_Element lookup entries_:

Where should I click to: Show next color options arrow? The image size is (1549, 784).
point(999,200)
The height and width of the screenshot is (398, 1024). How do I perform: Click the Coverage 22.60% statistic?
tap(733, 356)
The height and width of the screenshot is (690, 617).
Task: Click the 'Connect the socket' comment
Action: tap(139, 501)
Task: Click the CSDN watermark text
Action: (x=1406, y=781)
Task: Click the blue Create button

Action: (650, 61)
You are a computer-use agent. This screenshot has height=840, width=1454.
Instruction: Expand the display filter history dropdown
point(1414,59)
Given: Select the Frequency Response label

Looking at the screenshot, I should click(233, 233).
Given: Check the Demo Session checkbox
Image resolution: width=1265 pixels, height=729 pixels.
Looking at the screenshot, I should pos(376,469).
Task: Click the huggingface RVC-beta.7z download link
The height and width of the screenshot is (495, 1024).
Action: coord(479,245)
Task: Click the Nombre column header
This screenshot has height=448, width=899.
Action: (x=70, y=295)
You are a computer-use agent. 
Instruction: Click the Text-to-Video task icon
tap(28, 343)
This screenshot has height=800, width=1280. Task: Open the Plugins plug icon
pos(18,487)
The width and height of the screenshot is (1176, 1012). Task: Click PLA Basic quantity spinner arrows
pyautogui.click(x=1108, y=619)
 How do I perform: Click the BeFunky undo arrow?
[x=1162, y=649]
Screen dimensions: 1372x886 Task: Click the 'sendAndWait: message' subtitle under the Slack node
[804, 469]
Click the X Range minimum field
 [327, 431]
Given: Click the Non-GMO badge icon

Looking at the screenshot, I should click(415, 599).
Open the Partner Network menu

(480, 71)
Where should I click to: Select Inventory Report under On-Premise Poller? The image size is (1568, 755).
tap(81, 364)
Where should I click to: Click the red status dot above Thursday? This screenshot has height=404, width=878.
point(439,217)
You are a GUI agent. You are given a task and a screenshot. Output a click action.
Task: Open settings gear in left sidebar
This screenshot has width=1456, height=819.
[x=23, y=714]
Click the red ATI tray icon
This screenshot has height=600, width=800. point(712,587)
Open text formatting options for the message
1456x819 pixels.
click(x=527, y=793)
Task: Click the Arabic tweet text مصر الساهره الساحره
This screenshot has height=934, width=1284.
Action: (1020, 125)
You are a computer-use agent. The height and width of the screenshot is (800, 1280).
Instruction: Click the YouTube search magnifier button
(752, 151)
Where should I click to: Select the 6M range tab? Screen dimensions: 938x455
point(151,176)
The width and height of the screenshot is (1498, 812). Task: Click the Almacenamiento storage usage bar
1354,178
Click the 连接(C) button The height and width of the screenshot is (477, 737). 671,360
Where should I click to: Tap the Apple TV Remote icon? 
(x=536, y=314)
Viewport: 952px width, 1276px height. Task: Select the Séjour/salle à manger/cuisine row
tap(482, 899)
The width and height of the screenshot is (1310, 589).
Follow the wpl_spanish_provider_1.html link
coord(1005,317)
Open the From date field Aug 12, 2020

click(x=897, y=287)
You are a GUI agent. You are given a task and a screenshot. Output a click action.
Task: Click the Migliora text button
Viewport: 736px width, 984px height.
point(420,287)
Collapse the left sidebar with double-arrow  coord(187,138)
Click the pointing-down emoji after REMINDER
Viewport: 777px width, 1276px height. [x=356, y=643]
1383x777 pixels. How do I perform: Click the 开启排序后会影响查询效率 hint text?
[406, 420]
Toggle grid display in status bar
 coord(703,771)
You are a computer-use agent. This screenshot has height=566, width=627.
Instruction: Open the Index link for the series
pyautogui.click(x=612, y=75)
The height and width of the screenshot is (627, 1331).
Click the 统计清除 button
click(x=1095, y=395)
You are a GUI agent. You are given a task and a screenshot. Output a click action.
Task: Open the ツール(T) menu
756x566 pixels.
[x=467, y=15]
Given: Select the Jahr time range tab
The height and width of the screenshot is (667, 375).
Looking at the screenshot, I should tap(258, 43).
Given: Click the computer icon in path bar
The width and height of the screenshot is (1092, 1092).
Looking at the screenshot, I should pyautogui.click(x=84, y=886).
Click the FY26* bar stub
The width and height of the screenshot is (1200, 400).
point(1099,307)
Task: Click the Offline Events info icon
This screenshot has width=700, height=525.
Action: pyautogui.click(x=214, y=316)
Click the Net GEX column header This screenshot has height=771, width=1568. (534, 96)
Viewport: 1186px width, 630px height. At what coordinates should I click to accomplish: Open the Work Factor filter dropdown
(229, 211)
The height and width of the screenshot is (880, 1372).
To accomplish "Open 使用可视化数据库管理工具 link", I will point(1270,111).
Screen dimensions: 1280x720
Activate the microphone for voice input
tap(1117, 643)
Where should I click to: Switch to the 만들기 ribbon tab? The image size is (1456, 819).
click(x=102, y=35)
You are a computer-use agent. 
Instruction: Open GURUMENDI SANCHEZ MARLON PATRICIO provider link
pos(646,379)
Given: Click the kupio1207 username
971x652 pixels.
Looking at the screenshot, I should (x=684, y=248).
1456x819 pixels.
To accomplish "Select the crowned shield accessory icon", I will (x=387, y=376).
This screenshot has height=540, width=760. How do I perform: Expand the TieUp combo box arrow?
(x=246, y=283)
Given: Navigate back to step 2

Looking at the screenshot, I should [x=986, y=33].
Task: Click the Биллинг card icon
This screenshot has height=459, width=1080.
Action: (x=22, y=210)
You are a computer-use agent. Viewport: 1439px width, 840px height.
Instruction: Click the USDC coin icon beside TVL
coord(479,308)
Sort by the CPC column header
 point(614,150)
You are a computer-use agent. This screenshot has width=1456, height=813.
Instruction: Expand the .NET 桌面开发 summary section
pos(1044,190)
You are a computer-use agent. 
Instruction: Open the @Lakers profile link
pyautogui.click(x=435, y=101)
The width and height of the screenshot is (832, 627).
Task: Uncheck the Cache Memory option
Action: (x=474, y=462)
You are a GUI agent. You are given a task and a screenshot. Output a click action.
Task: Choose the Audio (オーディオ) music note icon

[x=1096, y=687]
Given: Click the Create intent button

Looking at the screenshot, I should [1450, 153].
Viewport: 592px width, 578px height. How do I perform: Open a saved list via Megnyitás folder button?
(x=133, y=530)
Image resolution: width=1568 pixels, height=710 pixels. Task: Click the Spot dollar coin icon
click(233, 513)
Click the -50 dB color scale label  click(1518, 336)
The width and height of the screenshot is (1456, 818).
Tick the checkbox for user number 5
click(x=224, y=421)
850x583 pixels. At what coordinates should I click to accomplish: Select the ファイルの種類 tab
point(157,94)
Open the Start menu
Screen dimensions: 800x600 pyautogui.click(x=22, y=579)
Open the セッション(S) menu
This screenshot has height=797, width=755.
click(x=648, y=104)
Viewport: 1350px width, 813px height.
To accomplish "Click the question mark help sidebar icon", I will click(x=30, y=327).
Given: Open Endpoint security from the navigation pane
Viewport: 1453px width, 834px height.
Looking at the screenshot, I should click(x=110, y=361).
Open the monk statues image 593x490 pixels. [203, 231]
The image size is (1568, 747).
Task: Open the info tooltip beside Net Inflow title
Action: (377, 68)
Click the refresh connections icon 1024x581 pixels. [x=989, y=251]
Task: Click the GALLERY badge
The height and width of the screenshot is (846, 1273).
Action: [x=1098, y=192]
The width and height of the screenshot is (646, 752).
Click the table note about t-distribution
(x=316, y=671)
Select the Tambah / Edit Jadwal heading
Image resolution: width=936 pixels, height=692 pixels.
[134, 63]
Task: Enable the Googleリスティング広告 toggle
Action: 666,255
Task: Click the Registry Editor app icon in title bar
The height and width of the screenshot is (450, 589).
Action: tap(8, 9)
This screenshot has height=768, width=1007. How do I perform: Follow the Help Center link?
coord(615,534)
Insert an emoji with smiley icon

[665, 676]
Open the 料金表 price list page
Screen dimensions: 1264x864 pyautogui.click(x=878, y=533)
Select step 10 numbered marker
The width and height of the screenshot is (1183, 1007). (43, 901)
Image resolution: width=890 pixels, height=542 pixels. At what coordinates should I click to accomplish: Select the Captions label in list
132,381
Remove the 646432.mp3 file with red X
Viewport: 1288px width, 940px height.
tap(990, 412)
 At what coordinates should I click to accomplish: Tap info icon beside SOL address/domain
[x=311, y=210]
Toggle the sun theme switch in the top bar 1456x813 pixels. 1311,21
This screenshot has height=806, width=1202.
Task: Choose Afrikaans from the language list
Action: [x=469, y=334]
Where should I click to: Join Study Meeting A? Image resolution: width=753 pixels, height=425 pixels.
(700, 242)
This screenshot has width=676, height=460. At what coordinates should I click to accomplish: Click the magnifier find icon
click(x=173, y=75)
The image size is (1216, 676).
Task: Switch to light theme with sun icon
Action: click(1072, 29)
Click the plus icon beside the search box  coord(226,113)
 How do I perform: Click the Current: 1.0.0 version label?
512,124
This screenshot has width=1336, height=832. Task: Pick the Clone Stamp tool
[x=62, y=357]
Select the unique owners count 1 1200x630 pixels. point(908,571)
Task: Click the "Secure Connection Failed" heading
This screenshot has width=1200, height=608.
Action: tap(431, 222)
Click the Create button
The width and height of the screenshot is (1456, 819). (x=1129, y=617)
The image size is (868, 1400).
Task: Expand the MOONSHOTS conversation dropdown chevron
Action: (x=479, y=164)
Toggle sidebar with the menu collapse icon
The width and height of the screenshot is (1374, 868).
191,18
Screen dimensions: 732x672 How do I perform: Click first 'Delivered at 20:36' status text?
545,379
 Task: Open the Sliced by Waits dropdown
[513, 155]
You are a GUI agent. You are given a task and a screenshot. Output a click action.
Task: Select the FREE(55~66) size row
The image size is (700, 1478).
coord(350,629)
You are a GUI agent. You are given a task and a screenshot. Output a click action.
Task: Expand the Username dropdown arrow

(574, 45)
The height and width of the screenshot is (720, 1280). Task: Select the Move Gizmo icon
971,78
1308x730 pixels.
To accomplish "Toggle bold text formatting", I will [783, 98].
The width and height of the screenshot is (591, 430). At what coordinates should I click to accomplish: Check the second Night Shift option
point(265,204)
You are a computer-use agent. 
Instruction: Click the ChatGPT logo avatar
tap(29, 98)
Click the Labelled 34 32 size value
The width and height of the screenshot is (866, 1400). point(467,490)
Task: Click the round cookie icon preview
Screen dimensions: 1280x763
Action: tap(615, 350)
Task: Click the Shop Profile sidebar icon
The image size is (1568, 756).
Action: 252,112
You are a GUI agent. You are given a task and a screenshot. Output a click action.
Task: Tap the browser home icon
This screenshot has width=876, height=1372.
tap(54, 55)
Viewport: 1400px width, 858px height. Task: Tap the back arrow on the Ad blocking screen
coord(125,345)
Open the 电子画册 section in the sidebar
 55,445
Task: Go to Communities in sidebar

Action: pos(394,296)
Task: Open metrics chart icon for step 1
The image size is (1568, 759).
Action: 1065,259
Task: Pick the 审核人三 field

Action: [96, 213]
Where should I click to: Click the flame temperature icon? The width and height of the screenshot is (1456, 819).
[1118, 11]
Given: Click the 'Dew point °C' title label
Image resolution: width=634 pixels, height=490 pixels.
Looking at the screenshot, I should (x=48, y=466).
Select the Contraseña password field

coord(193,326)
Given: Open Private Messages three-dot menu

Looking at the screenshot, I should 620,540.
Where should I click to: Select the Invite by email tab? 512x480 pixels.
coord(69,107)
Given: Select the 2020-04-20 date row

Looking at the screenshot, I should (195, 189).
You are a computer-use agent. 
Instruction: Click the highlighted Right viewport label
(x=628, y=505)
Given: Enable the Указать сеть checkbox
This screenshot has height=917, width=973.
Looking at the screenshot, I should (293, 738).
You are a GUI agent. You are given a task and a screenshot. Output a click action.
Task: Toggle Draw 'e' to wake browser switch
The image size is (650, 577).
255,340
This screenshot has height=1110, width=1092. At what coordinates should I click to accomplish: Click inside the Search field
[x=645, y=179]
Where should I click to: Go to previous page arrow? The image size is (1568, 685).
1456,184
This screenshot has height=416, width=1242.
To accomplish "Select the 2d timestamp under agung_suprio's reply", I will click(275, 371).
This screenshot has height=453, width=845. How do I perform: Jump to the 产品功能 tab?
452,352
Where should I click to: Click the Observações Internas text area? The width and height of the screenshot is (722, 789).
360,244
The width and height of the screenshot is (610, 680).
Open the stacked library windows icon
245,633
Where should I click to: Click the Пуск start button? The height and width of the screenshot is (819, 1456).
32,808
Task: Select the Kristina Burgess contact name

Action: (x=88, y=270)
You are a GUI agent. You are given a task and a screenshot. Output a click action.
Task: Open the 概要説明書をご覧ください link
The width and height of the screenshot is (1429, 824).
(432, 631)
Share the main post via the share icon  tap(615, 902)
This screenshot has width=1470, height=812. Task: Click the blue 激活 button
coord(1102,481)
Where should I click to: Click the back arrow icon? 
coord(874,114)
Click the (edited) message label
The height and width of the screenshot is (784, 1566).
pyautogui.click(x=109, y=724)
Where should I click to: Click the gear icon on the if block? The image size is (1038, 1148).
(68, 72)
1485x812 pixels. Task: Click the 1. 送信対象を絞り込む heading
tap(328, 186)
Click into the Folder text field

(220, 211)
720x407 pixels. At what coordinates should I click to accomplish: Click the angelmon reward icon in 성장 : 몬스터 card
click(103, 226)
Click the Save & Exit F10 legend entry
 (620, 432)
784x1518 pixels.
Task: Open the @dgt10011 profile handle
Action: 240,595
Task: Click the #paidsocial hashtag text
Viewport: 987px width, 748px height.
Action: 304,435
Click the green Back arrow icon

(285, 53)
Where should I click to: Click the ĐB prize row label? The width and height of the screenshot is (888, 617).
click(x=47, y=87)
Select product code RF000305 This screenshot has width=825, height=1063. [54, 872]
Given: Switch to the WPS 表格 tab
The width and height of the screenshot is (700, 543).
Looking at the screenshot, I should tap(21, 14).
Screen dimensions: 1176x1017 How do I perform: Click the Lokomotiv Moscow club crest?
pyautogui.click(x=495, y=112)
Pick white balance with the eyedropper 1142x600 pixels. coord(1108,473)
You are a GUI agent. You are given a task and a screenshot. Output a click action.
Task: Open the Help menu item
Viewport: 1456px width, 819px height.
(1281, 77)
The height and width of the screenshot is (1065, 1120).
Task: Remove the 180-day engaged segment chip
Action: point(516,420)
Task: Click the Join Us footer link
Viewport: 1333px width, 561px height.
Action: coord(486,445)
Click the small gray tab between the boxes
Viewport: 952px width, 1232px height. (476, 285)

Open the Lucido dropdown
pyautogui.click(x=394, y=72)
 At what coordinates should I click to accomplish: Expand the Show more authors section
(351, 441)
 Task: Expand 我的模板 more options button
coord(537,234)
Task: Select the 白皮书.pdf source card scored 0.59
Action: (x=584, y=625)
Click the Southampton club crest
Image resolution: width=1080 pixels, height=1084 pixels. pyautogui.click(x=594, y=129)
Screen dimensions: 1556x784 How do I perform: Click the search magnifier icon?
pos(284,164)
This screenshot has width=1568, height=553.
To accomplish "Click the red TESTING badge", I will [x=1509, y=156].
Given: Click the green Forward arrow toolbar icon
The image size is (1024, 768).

_Requirements_: Transcribe the lines without any change, from the start of the entries through the line containing "point(999,200)", both included.

_Solved problem_:
Where should I click to: Show next color options arrow? The image size is (1549, 784).
point(999,200)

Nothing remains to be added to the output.